Death Is a Lonely Business (Crumley Mysteries 1)
Page 79
“Yep,” I said.
“What a dump,” she crowed, and meant it for a compliment.
“All that I have is yours.”
“That bed isn’t even big enough for club sandwich sex.”
“One partner always has to stay on the floor.”
“Jesus, what year is that typewriter you’re using?”
“1935 Underwood Standard, old but great.”
“Just like me, huh, kid? You going to invite the
ancient celebrity in and unscrew her earrings?”
“You’ve got to go back and look in Fannie’s icebox, remember? Besides, if you slept over tonight, spoons.”
“Plenty of cutlery, but no fork?”
“No fork, Constance.”
“The memory of your mended underwear is devastating.”
“I’m no boy David.”
“Hell, you’re not even Ralph. Goodnight, kid. It’s me for Fannie’s icebox. Thanks!”
She gave me a kiss that burst my eardrums and drove away.
Reeling with it, I somehow made it to bed.
Which I shouldn’t have done.
Because then I had the Dream.
Every night the small rainfall came outside my door, stayed a moment, whispered, and went away. I was afraid to go look. Afraid I might find Crumley standing there, drenched, with fiery eyes.
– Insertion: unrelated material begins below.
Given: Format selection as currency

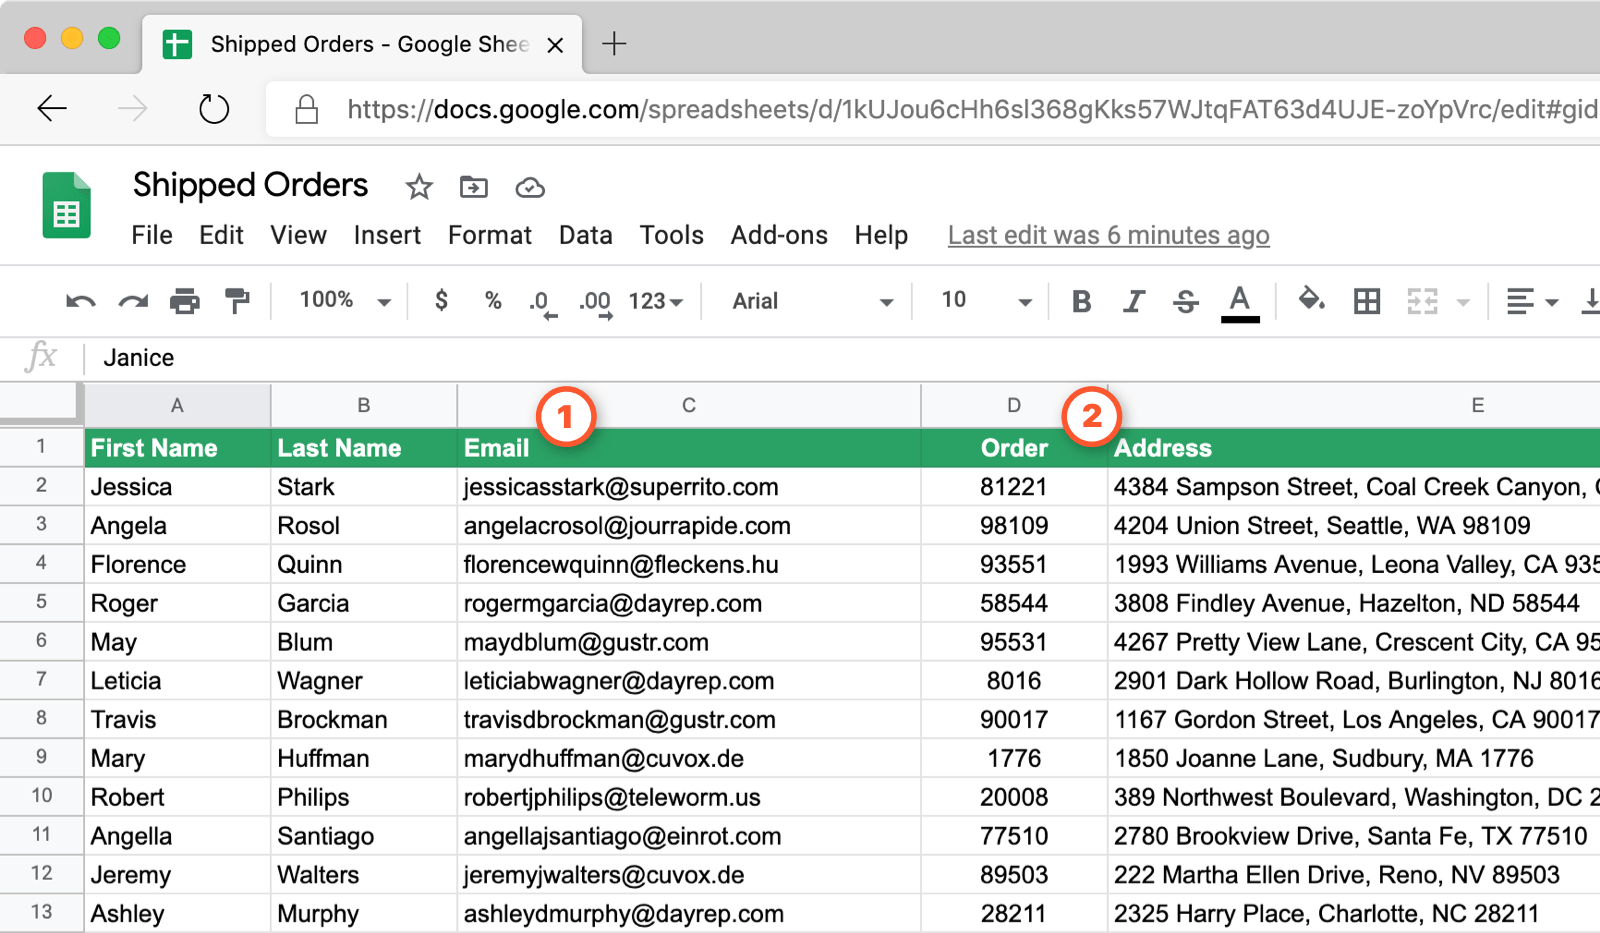Looking at the screenshot, I should point(440,300).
Or Shapeshade, flickering and moving in jerks, like an old film, seaweed hung from his eyebrows and nose....
Every night I waited, the rain stopped, I slept.
And then came the Dream.
I was a writer in a small, green town in northern Illinois, and seated in a barber chair like Cal’s chair in his empty shop. Then someone rushed in with a telegram that announced I had just made a movie sale for one hundred thousand dollars!
In the chair, yelling with happiness, waving the telegram, I saw the faces of all the men and boys, with the barber, turn to glaciers, turn to permafrost, and when they did pretend at smiles of congratulation their teeth were icicles.
Suddenly I was the outsider. The wind from their mouths blew cold on me. I had changed forever. I could not be forgiven.
The barber finished my haircut much too quickly, as if I were untouchable, and I went home with my telegram gripped in my sweating hands.
Late that night, from the edge of the woods not far from my house, in that small town, I heard a monster crying beyond the forest.
I sat up in bed, with crystals of cold frost skinning my body. The monster roared, coming nearer. I opened my eyes to hear better. I gaped my mouth to relax my ears. The monster shrieked closer, half through the forest now, thrashing and plunging, crushing the wildflowers, frightening rabbits and clouds of birds that rose screaming to the stars.
I could not move or scream myself. I felt the blood drain from my face. I saw the celebratory telegram on the bureau nearby. The monster shouted a terrible cry of death and plunged again, as if chopping trees along the way with its horrible scimitar teeth.
I leaped from bed, seized the telegram, ran to the front door, threw it wide. The monster was almost out of the forest. It brayed, it shrieked, it knocked the night winds with threats.